Необходимо признать, что теория бессознательного сыграла известную роль в современных тенденциях рационализировать поведение, избегать реальности своего существования, действовать так, как будто человек не сам живет своей жизнью. (Человек, подцепивший на улице жаргонное словцо, объясняет: "Это сделало мое бессознательное".) По моему мнению, экзистенциальные аналитики правы, критикуя теорию бессознательного как удобный карт-бланш, на который можно списать любое случайное объяснение, или как источник, из которого может происходить любая детерминистская теория. Но это "скрытый" взгляд на бессознательное; в целом же возражения против бессознательного не должны допускаться с исторической точки зрения, ибо могут свести на нет тот неоценимый вклад, который с этим термином внес Фрейд.

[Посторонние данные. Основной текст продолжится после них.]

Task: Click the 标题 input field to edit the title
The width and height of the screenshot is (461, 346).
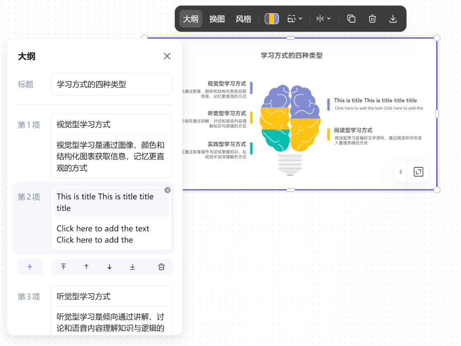Action: 111,84
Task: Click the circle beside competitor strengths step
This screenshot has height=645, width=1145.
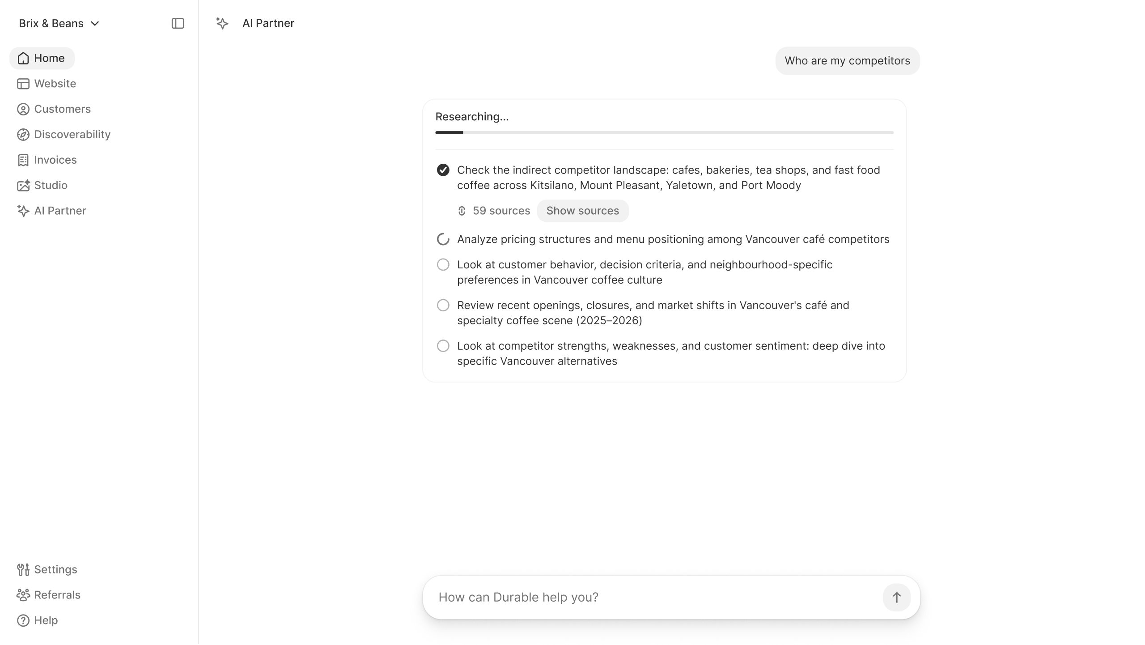Action: tap(443, 346)
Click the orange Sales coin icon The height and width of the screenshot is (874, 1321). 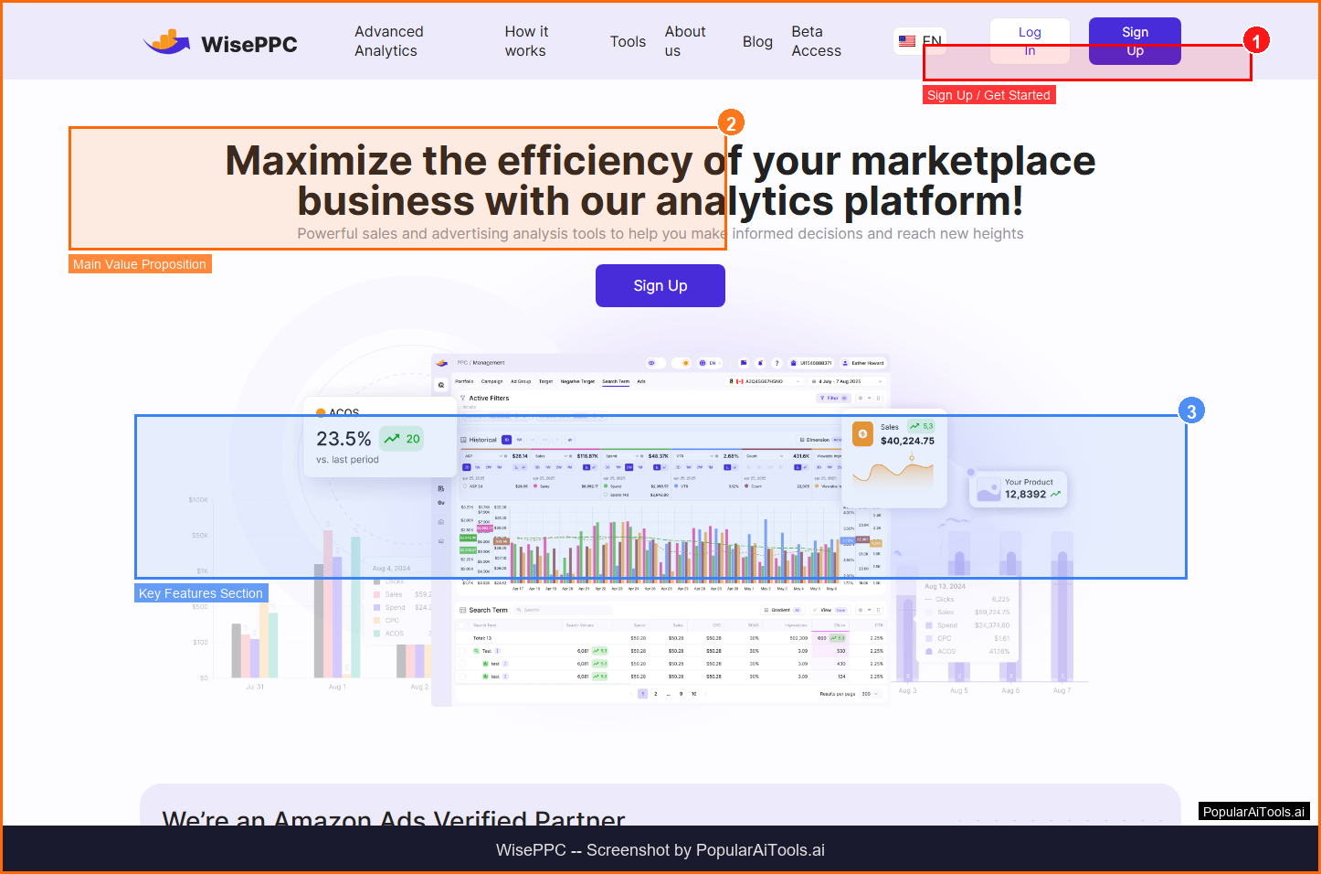click(862, 433)
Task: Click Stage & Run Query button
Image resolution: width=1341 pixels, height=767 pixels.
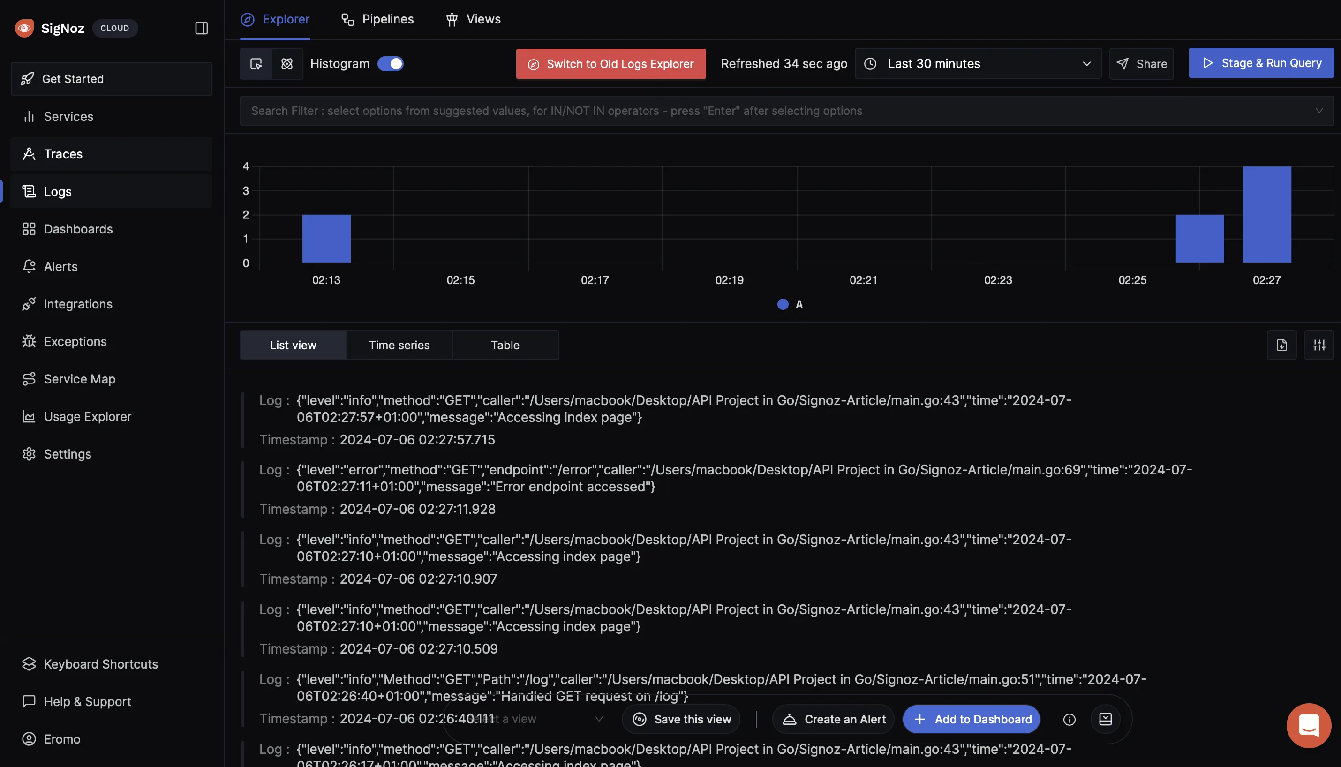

Величайшее открытие Фрейда и его бессмертное наследие состояло в том, что он расширил сферу человеческой личности, вывел ее за пределы еще недавнего волюнтаризма и рационализма человека викторианской эпохи с тем, чтобы включить в эту свободную от предрассудков сферу такие "глубинные" явления, коими являются иррациональные, так называемые подавленные, враждебные и неприемлемые порывы, забытые аспекты жизненного опыта и далее ad infinitum. Символом этого колоссального расширения области знания о личности стало именно "бессознательное".
Я вовсе не хотел пускаться в сложное объяснение теории бессознательного как таковой. Я хотел лишь представить свою позицию. Справедливо, что от подобного карт-бланша ухудшенной и неявной формы теории бессознательного необходимо отказаться. Но нельзя упускать из виду, что реальное содержание теории бессознательного представляется крайне важным, оказывая огромное влияние на развитие личности. Бинсвангер отмечает, что в вопросе соотношения времени и бытия экзистенциальные терапевты не могут отказаться от теории бессознательного. Я скорее выскажу предположение, что бытие неделимо, что бессознательное составляет часть любого конкретного бытия, что "скрытая" теория бессознательного логически неверна и практически неконструктивна, но значение открытия бессознательного радикальное расширение бытия представляет собой один из величайших вкладов в современную науку, и об этом следует помнить.